##### STORED DATA

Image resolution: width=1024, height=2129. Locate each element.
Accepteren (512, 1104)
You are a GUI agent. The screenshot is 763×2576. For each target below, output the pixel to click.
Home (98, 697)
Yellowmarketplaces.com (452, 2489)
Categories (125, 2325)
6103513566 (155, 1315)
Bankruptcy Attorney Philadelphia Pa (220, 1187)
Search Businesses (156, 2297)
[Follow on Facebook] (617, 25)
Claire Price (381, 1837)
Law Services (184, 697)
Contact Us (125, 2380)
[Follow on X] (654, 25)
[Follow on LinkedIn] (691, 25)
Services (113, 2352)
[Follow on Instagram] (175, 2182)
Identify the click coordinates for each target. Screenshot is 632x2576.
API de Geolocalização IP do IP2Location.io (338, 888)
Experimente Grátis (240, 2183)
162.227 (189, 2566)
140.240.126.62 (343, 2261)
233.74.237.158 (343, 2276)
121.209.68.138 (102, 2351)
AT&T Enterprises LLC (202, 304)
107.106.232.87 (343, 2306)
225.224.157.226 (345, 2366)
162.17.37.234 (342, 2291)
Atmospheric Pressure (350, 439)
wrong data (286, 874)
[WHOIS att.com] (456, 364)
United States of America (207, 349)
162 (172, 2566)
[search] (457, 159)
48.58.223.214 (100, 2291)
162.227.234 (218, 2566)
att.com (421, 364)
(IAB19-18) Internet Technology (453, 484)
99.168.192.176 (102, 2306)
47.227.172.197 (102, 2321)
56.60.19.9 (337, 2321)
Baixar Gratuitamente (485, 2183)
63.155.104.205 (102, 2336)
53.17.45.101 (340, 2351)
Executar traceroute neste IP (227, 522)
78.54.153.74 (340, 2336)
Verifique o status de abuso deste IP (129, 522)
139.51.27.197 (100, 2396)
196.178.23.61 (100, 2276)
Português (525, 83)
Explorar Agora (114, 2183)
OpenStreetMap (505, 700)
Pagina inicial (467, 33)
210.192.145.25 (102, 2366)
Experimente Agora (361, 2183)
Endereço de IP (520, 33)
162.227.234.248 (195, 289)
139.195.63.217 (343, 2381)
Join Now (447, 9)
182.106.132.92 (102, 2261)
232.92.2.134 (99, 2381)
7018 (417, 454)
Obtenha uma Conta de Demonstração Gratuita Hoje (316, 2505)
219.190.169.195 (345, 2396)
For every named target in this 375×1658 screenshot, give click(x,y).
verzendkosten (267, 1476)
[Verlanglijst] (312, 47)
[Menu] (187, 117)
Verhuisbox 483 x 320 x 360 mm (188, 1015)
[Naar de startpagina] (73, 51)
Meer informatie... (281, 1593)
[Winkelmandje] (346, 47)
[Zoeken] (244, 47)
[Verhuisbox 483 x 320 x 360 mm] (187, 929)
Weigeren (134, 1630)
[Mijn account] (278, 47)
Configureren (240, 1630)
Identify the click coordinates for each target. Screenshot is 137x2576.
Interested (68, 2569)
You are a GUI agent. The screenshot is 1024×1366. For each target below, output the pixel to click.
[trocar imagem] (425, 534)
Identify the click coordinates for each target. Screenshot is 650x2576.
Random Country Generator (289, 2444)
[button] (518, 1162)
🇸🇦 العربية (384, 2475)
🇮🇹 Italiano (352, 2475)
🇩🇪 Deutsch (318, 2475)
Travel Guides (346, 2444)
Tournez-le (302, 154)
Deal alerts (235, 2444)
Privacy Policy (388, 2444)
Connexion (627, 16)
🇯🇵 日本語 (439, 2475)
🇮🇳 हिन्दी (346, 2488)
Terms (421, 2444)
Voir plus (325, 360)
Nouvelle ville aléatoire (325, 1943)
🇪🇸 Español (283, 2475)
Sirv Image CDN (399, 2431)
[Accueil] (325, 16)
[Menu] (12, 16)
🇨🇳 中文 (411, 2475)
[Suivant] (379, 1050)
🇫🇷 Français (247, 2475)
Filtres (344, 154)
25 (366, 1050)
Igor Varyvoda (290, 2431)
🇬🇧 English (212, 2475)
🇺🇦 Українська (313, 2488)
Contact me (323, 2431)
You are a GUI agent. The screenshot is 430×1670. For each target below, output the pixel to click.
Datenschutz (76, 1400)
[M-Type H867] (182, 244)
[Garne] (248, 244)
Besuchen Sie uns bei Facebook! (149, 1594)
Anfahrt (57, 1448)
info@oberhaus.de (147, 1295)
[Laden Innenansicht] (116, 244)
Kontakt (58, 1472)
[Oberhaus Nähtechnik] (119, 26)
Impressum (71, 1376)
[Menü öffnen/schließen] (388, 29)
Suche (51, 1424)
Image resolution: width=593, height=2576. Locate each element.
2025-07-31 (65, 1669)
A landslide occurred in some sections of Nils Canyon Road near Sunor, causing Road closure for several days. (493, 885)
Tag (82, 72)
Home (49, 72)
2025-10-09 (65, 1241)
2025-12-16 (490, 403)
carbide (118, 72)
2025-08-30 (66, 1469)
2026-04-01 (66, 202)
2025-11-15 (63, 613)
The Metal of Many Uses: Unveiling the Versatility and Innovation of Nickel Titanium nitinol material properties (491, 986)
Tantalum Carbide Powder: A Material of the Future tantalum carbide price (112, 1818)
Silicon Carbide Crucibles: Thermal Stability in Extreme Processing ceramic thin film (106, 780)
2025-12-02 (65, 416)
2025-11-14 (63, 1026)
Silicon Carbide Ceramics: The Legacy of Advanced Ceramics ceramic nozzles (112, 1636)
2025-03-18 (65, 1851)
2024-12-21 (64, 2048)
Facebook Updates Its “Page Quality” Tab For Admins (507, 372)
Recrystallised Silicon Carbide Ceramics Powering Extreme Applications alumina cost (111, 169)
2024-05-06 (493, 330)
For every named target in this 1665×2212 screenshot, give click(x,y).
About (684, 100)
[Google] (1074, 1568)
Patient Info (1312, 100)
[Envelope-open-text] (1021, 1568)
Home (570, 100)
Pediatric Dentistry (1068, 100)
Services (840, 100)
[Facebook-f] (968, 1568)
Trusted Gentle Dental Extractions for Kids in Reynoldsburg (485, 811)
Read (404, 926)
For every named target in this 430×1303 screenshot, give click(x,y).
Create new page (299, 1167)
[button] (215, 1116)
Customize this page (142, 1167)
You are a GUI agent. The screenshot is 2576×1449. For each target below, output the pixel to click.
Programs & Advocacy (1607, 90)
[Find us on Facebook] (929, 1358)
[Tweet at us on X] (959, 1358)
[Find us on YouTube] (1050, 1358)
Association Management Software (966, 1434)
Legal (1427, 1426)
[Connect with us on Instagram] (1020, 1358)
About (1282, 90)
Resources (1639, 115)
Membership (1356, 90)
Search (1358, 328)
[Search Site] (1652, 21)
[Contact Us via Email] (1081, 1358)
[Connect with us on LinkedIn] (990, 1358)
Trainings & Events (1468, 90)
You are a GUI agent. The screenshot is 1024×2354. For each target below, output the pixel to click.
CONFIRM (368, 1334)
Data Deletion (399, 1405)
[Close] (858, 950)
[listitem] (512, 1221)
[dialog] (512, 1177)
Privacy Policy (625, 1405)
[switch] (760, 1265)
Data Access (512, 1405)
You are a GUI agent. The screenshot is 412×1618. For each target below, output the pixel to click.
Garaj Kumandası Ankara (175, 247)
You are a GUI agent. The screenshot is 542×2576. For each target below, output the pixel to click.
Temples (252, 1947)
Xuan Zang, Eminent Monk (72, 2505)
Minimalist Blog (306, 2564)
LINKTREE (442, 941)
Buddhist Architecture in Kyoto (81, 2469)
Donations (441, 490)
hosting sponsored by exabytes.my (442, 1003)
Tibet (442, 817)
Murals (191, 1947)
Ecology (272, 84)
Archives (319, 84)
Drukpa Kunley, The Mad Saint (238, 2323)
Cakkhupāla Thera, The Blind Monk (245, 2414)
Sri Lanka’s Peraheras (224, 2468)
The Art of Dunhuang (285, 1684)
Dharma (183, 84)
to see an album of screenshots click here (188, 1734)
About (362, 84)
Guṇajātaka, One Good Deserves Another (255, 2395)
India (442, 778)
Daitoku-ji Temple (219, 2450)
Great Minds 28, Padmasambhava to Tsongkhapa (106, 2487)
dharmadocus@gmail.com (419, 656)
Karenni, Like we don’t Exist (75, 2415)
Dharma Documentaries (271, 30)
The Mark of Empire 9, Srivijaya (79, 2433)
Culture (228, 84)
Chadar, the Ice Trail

##########

--- EXERCISE OBJECTIVE ---
If a line in the entries above contains "coordinates", report it.

--- ANSWER ---
Identify the click coordinates for each target. Screenshot is 632x2576.
Identify the click coordinates for each target. Screenshot is 137x2576.
Identify the click coordinates for each target. Screenshot is 650x2576.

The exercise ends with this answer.